PANDEGLANG-Pengamat politik dari Universitas Mathla’ul Anwar Banten, Eko
Supriatno mengatakan, perlu adanya dorongan untuk mendongkrak
partisipasi masyarakat pada Pilkada 2020 nanti.
Menurut Eko, semakin tinggi tingkat partisipasi pemilih dalam suatu
pemilu akan berdampak positif terhadap legitimasi kandidat atau calon
terpilih, sehingga dapat bermanfaat bagi kandidat terpilih dalam
melaksanakan tugas dan fungsinya sebagai kepala daerah.

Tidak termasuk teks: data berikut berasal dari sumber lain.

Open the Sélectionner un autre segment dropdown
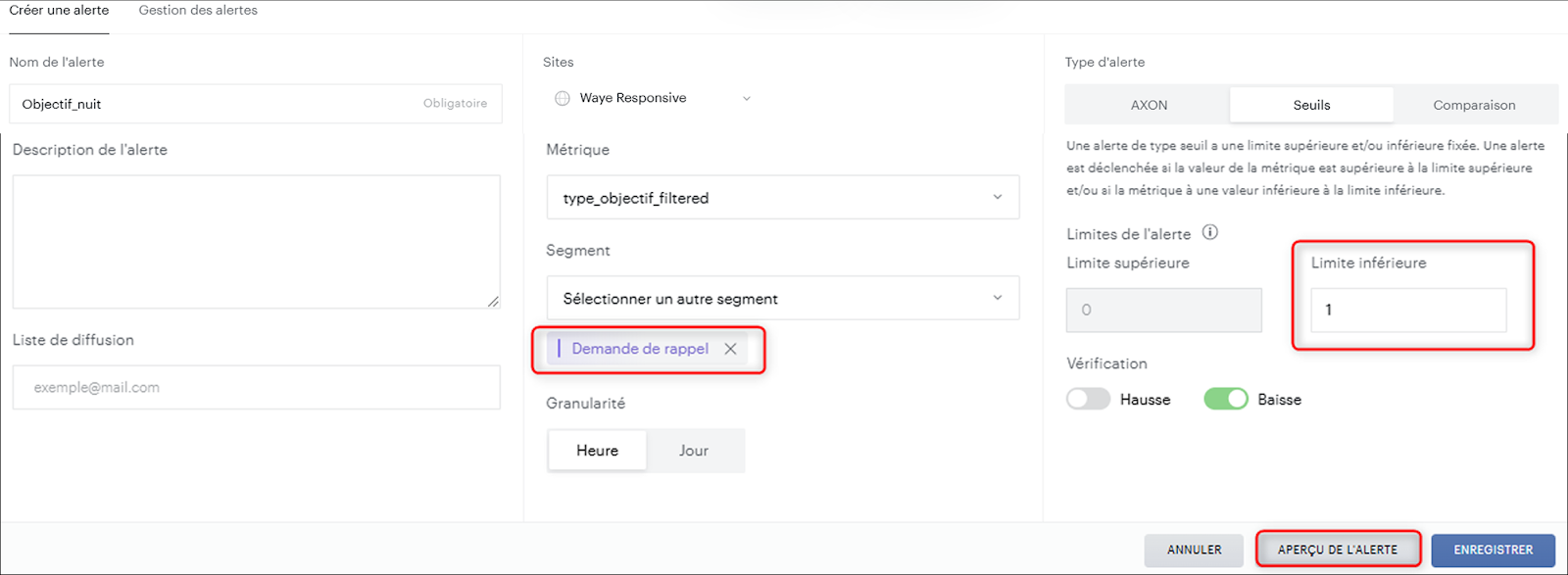 (x=783, y=298)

“Sebaliknya, manakala tingkat partisipasi pemilihnya rendah dan
apalagi suara calon terpilih kalah dibandingkan yang tidak menyalurkan
hak pilihnya (golput), maka legitimasi calon terpilih menjadi rendah dan
patut dipersoalkan. Partisipasi dan legitimasi politik yang rendah
tentu akan menyulitkan kepala daerah menjalankan fungsi dan perannya,”

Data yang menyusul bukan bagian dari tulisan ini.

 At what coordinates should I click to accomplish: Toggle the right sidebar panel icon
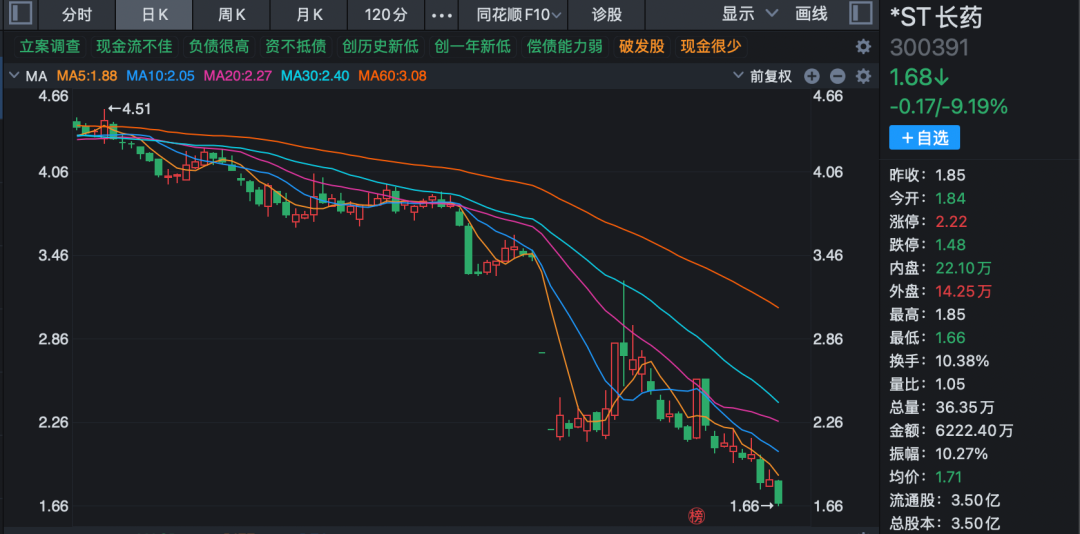[860, 14]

kata Eko dalam Keterangan tertulisnya, Rabu (26/2/2020).
Seperti diketahui pada 23 September 2020 mendatang, warga Kabupaten
Pandeglang akan kembali menentukan pemimpin lima tahun kedepan.

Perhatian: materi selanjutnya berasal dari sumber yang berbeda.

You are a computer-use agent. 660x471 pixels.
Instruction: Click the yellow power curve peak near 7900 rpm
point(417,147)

Masyarakat sebagai subjek di Pilkada seharusnya menjadi bagian penting
untuk turut serta dalam tahapan pemilihan.
Maka dari itu, dosen fakultas hukum dan sosial UNMA Banten ini
memberi saran pemilihan kepala daerah perlu dibuat eksotis partisipasi
masyarakat secara ideologis tak lepas dari daya eksotis dalam pemilu.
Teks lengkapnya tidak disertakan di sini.